ASAM MDF measurement data file parser
Project description
asammdf is a fast parser and editor for ASAM (Association for Standardization of Automation and Measuring Systems) MDF (Measurement Data Format) files.
asammdf supports MDF versions 2 (.dat), 3 (.mdf) and 4 (.mf4).
asammdf works on Python >= 3.8
Status
Continuous Integration | Coveralls | Codacy | ReadTheDocs |
---|---|---|---|
PyPI | conda-forge |
---|---|
Project goals
The main goals for this library are:
- to be faster than the other Python based mdf libraries
- to have clean and easy to understand code base
- to have minimal 3-rd party dependencies
Features
-
create new mdf files from scratch
-
append new channels
-
read unsorted MDF v3 and v4 files
-
read CAN and LIN bus logging files
-
extract CAN and LIN signals from anonymous bus logging measurements
-
filter a subset of channels from original mdf file
-
cut measurement to specified time interval
-
convert to different mdf version
-
export to HDF5, Matlab (v7.3), CSV and parquet
-
merge multiple files sharing the same internal structure
-
read and save mdf version 4.10 files containing zipped data blocks
-
space optimizations for saved files (no duplicated blocks)
-
split large data blocks (configurable size) for mdf version 4
-
full support (read, append, save) for the following map types (multidimensional array channels):
-
mdf version 3 channels with CDBLOCK
-
mdf version 4 structure channel composition
-
mdf version 4 channel arrays with CNTemplate storage and one of the array types:
- 0 - array
- 1 - scaling axis
- 2 - look-up
-
-
add and extract attachments for mdf version 4
-
handle large files (for example merging two fileas, each with 14000 channels and 5GB size, on a RaspberryPi)
-
extract channel data, master channel and extra channel information as Signal objects for unified operations with v3 and v4 files
-
time domain operation using the Signal class
- Pandas data frames are good if all the channels have the same time based
- a measurement will usually have channels from different sources at different rates
- the Signal class facilitates operations with such channels
-
graphical interface to visualize channels and perform operations with the files
Major features not implemented (yet)
-
for version 3
- functionality related to sample reduction block: the samples reduction blocks are simply ignored
-
for version 4
- experimental support for MDF v4.20 column oriented storage
- functionality related to sample reduction block: the samples reduction blocks are simply ignored
- handling of channel hierarchy: channel hierarchy is ignored
- full handling of bus logging measurements: currently only CAN and LIN bus logging are implemented with the ability to get signals defined in the attached CAN/LIN database (.arxml or .dbc). Signals can also be extracted from an anonymous bus logging measurement by providing a CAN or LIN database (.dbc or .arxml)
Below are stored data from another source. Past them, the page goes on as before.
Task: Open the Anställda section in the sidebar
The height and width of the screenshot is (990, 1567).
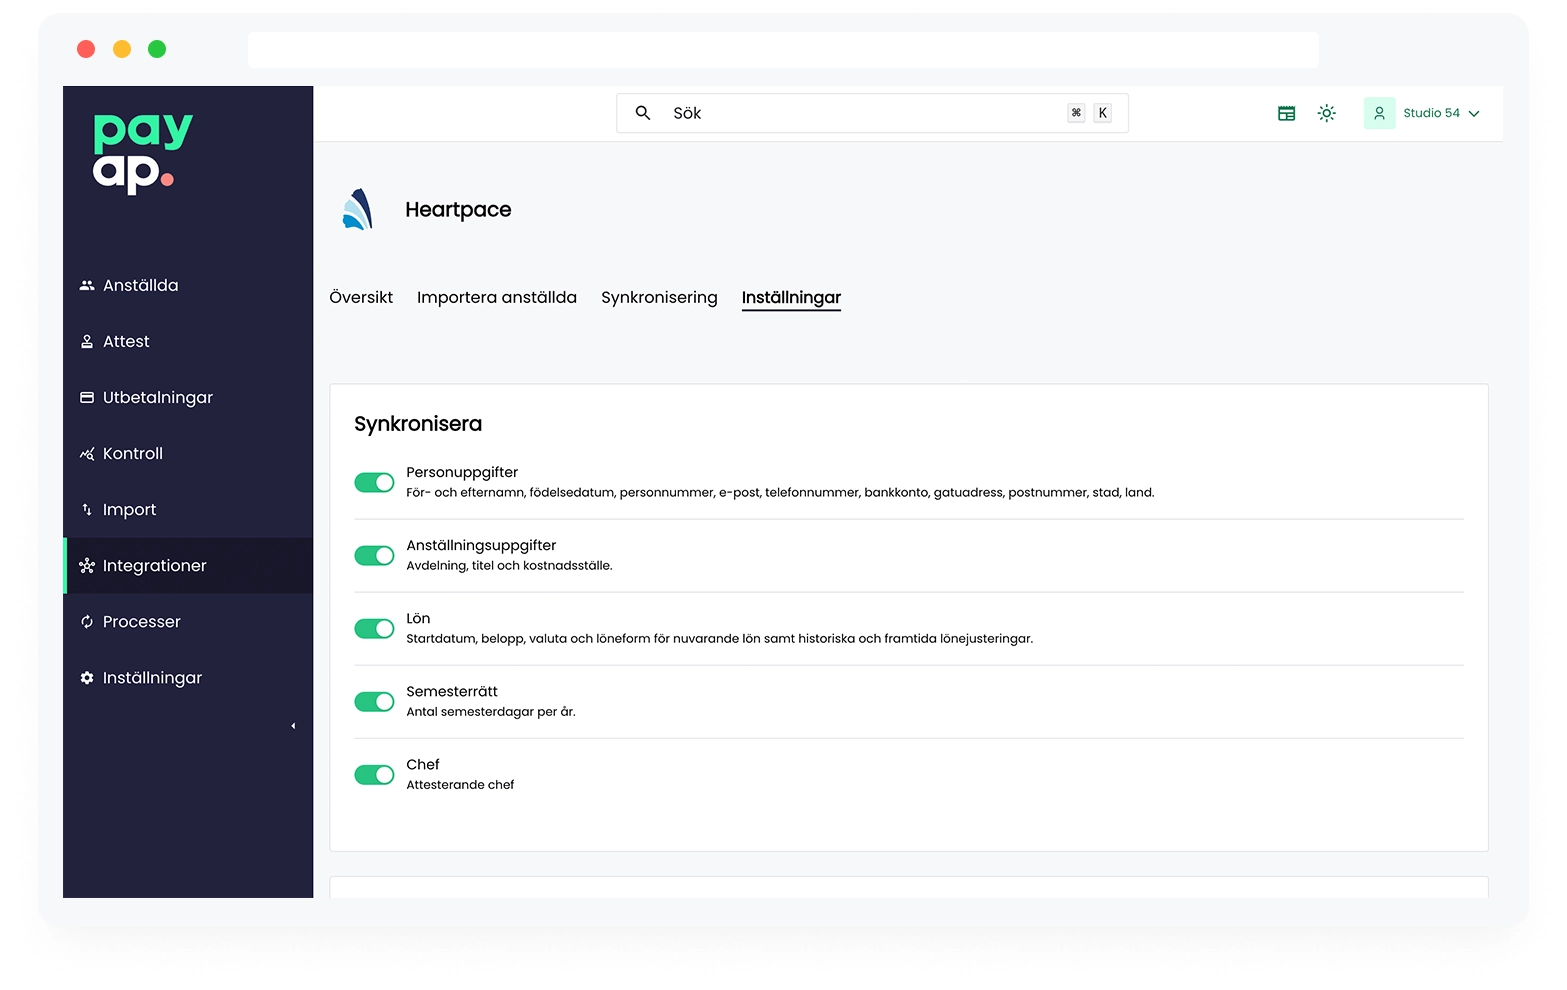Action: [x=88, y=285]
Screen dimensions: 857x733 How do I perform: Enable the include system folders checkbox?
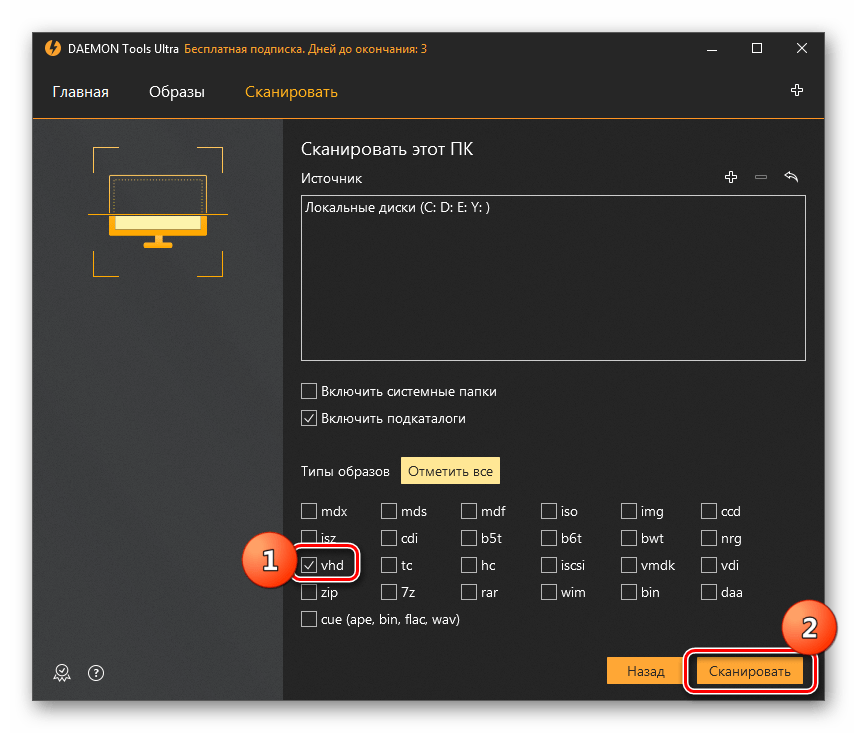(310, 391)
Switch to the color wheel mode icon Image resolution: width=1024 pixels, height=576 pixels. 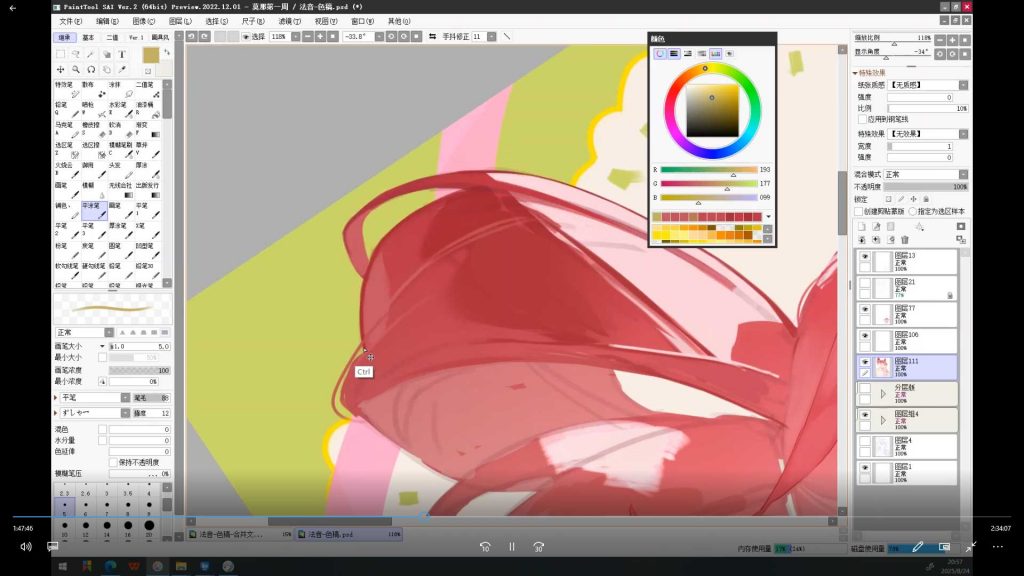pyautogui.click(x=661, y=53)
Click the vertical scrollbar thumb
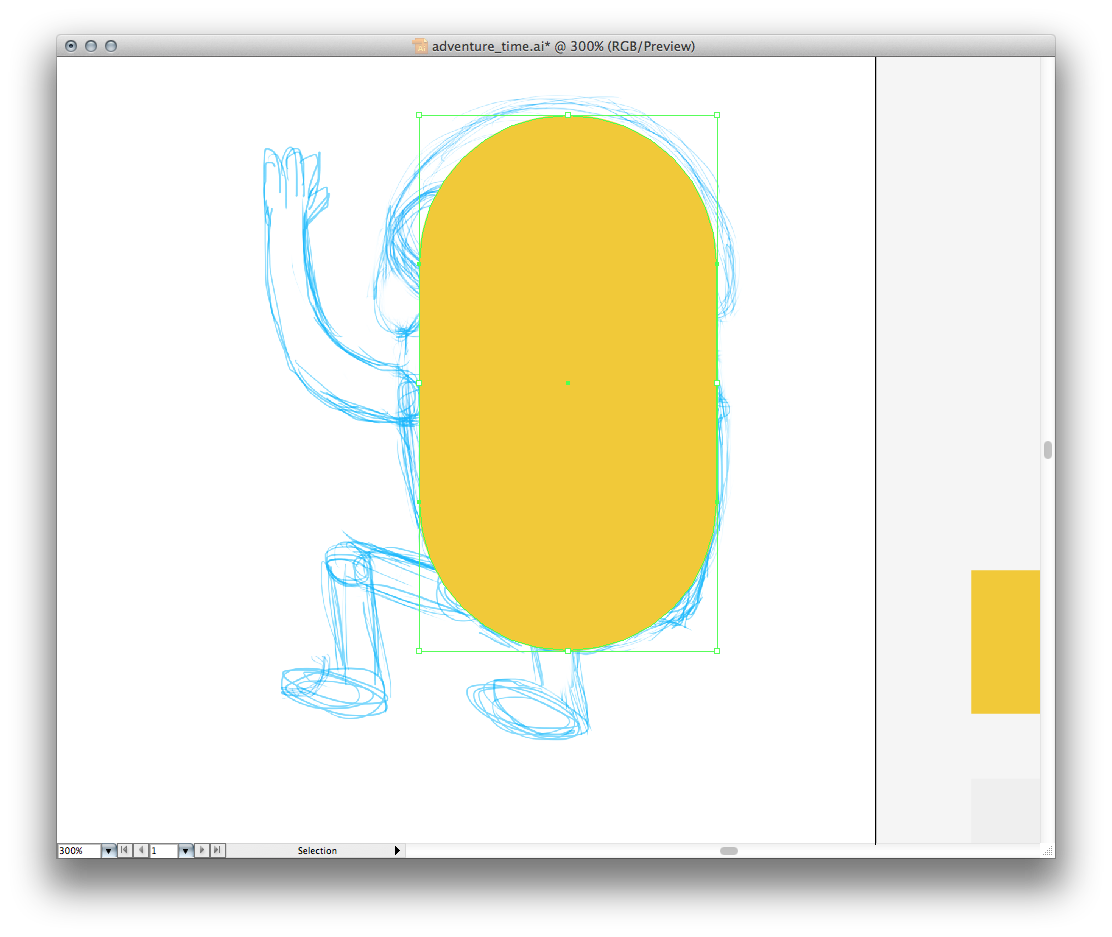The image size is (1112, 937). 1048,450
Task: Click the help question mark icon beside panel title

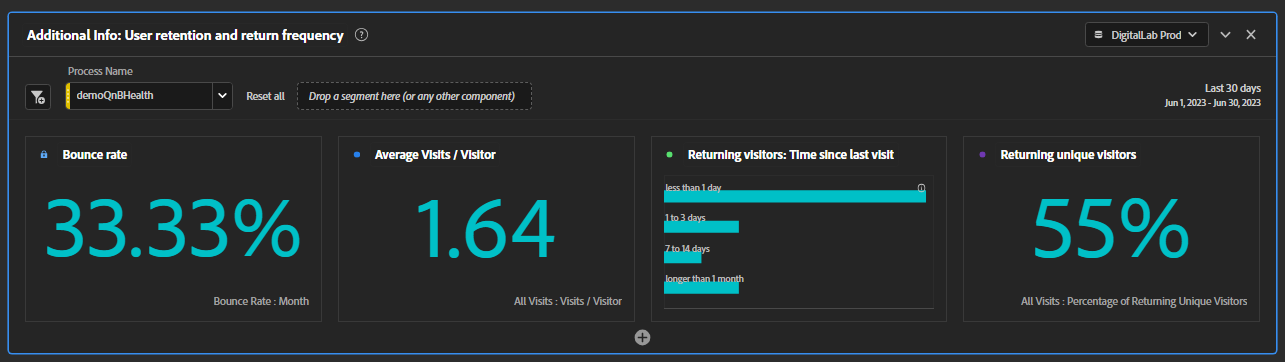Action: [362, 35]
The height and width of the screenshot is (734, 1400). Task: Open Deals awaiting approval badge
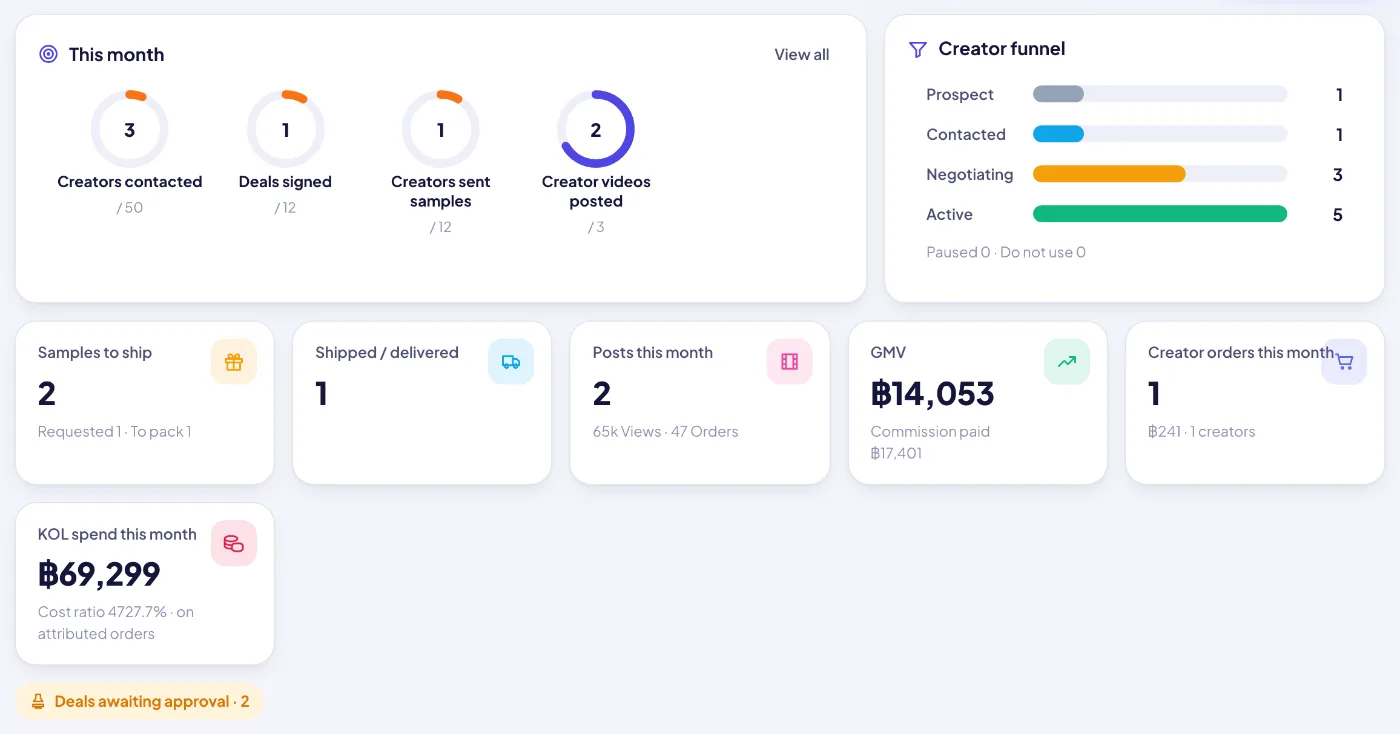coord(140,702)
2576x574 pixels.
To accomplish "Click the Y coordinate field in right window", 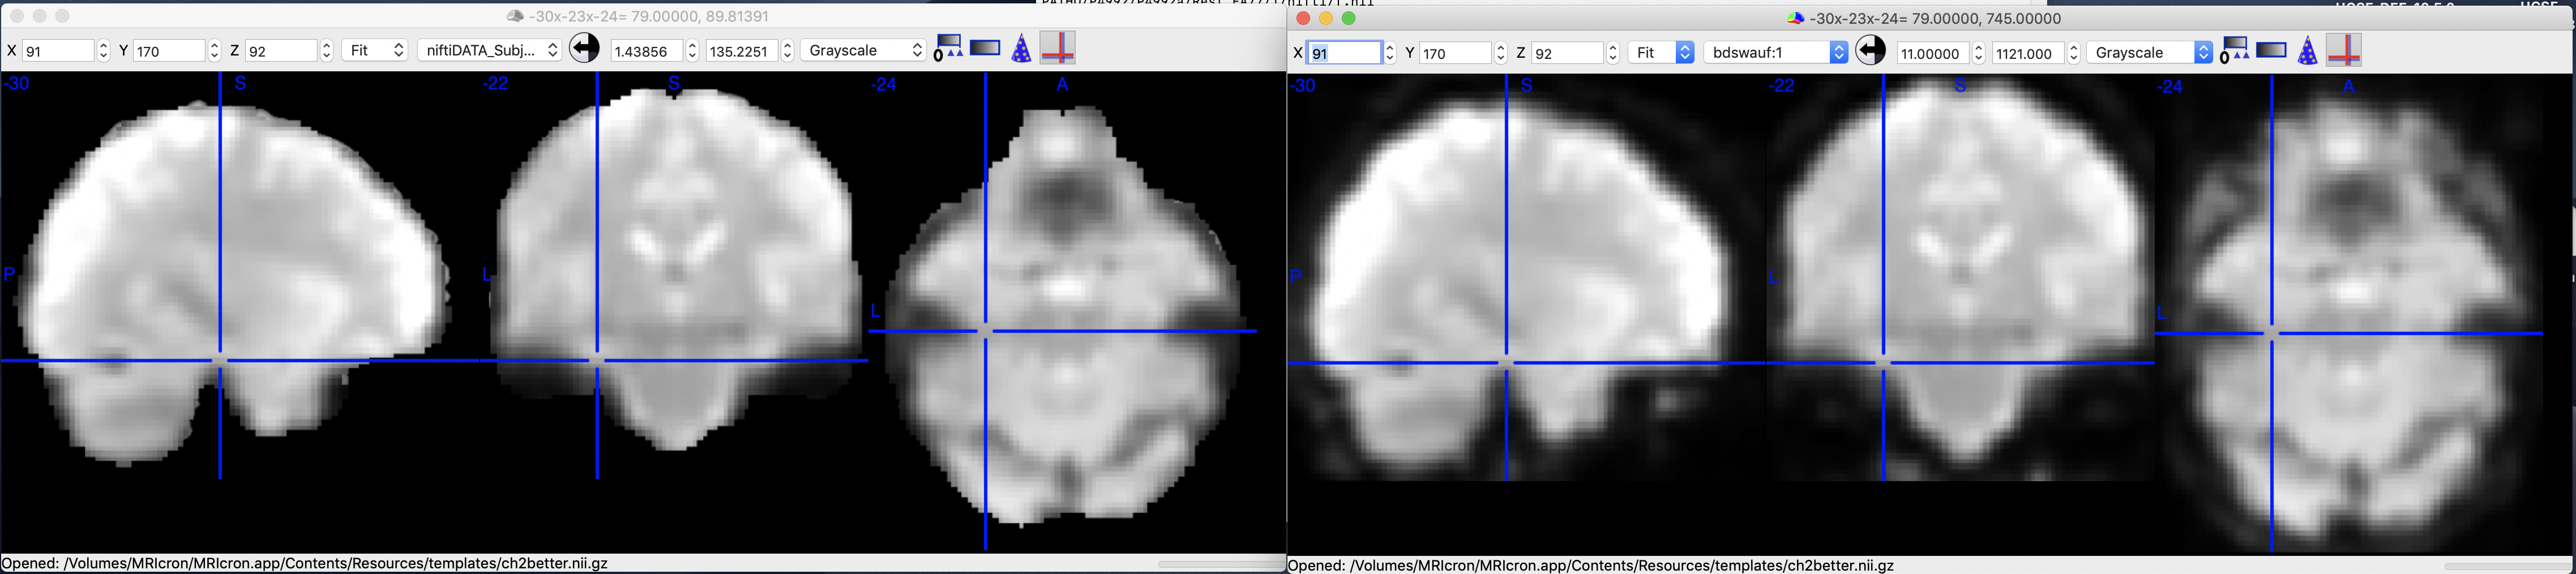I will pos(1455,52).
- handling of unfinished measurements (mdf 4): finalization is attempted when the file is loaded, however the not all the finalization steps are supported
- full support for remaining mdf 4 channel arrays types
- xml schema for MDBLOCK: most metadata stored in the comment blocks will not be available
- full handling of event blocks: events are transferred to the new files (in case of calling methods that return new MDF objects) but no new events can be created
- channels with default X axis: the default X axis is ignored and the channel group's master channel is used
- attachment encryption/decryption using user provided encryption/decryption functions; this is not part of the MDF v4 spec and is only supported by this library
Usage
from asammdf import MDF
mdf = MDF('sample.mdf')
speed = mdf.get('WheelSpeed')
speed.plot()
important_signals = ['WheelSpeed', 'VehicleSpeed', 'VehicleAcceleration']
# get short measurement with a subset of channels from 10s to 12s
short = mdf.filter(important_signals).cut(start=10, stop=12)
# convert to version 4.10 and save to disk
short.convert('4.10').save('important signals.mf4')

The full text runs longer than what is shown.